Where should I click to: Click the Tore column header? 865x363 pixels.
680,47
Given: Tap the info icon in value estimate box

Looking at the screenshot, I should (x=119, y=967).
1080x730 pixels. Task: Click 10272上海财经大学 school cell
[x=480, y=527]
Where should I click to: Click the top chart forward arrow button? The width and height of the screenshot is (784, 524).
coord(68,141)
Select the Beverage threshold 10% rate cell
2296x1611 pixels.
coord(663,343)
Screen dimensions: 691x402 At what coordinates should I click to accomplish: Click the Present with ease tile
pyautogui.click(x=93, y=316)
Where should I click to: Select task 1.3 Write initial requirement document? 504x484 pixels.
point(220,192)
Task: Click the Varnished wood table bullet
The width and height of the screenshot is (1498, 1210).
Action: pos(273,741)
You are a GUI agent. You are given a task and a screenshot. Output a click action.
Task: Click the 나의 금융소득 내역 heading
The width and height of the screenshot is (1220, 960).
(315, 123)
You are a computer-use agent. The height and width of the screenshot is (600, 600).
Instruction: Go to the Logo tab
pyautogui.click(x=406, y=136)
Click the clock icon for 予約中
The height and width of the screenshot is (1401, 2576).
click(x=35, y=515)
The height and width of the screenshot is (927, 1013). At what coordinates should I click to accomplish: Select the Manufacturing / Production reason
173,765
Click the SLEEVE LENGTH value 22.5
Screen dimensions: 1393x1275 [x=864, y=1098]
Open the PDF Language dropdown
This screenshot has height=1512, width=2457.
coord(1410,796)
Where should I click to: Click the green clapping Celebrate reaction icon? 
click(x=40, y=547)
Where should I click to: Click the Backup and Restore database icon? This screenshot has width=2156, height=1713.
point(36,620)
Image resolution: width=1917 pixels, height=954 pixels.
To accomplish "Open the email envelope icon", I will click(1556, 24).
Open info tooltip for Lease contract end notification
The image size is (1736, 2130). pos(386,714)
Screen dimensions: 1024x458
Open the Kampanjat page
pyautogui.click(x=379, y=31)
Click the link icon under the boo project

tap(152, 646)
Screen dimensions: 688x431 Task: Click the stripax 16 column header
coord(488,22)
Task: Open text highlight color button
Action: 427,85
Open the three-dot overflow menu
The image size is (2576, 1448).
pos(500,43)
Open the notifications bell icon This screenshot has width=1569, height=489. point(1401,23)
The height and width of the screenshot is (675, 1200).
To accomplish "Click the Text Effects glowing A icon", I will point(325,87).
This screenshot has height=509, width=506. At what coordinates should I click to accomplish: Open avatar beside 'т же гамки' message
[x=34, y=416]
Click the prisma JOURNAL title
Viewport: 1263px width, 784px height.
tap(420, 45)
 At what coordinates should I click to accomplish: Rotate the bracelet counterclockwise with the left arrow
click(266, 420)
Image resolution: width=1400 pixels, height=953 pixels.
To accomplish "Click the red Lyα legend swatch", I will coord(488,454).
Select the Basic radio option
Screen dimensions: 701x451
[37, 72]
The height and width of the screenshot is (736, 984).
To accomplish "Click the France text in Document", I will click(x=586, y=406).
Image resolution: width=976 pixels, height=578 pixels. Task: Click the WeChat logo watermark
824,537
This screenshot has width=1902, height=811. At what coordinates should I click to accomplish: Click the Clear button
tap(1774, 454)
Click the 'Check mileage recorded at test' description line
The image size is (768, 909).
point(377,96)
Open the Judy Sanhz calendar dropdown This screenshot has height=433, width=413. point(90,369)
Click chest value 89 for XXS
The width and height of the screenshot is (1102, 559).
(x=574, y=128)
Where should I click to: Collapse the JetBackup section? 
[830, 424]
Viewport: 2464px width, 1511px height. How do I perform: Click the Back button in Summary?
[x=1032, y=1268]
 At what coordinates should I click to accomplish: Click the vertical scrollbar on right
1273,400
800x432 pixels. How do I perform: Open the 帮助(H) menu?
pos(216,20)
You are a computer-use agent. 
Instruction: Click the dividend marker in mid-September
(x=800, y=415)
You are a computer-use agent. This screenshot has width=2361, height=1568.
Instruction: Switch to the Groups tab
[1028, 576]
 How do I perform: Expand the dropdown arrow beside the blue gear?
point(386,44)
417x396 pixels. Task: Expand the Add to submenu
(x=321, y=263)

^^^^^^^^^^^^^^^^

▸ **AIM OF THE EXERCISE**
Quote the lines from the records exactly as they appear, between the line holding "Viewport: 2464px width, 1511px" and the line holding "point(386,44)", inclusive.

▸ **TASK SOLUTION**
Viewport: 2464px width, 1511px height. How do I perform: Click the Back button in Summary?
[x=1032, y=1268]
 At what coordinates should I click to accomplish: Click the vertical scrollbar on right
1273,400
800x432 pixels. How do I perform: Open the 帮助(H) menu?
pos(216,20)
You are a computer-use agent. 
Instruction: Click the dividend marker in mid-September
(x=800, y=415)
You are a computer-use agent. This screenshot has width=2361, height=1568.
Instruction: Switch to the Groups tab
[1028, 576]
 How do I perform: Expand the dropdown arrow beside the blue gear?
point(386,44)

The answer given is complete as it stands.